Sacred music of medieval Nottinghamshire revived

Choral music from a unique medieval manuscript, some of which hasn’t been heard for hundreds of years, will be ringing out at The University of Nottingham when an internationally acclaimed vocal ensemble performs at the Lakeside Arts Centre.

The Binchois Consort will be performing a varied programme of choral music, including a selection of chants from the Wollaton Antiphonal, a huge 15th century illustrated medieval service book. They will demonstrate vividly in sound the rich legacy of the Antiphonal, and of English sacred music of the time.

The concert in the Djanogly Recital Hall at Lakeside on Saturday May 8 at 7.30pm will bring to life some of the medieval music contained within the 412 vellum leaves of the manuscript.

The Antiphonal was made in about 1430 for Sir Thomas Chaworth of Wiverton, the richest man in Nottinghamshire. When he died it was bought for the Parish Church, St Leonard’s in Wollaton. It survived the Reformation when many such service books were destroyed because it was moved into Wollaton Hall library for safekeeping. It was then returned to the church in 1924 when the family sold the Hall but its deteriorating condition prompted St Leonard’s to place it in the care of the University where work is being carried out to conserve and protect it.

———

> _What you need to do_
Using the article above, explain why the Wollaton Antiphonal survived the Reformation and why St Leonard's later placed it in the University's care.

> _Stored data_
———

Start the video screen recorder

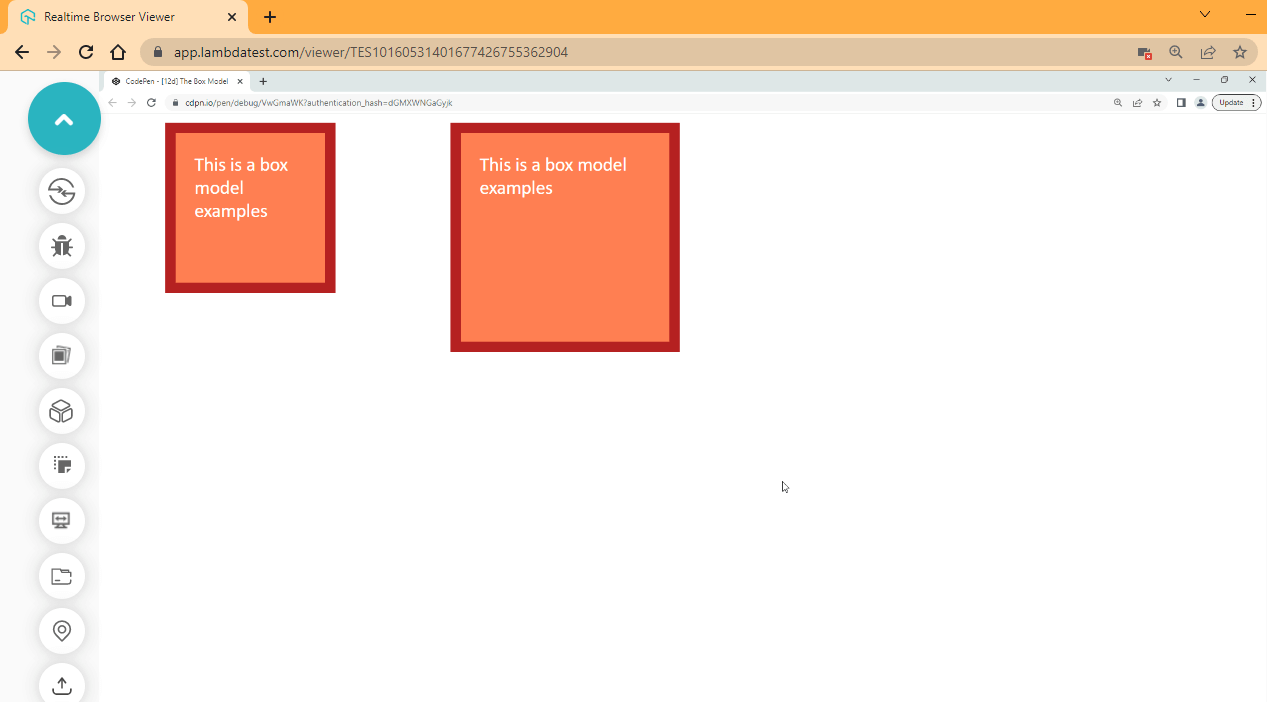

———

> _Output below_
The Antiphonal survived the Reformation because it had been moved into the Wollaton Hall library for safekeeping at a time when many such service books were destroyed. After it returned to the church in 1924, its deteriorating condition led St Leonard's to place it in the care of the University, where work is being done to conserve and protect it.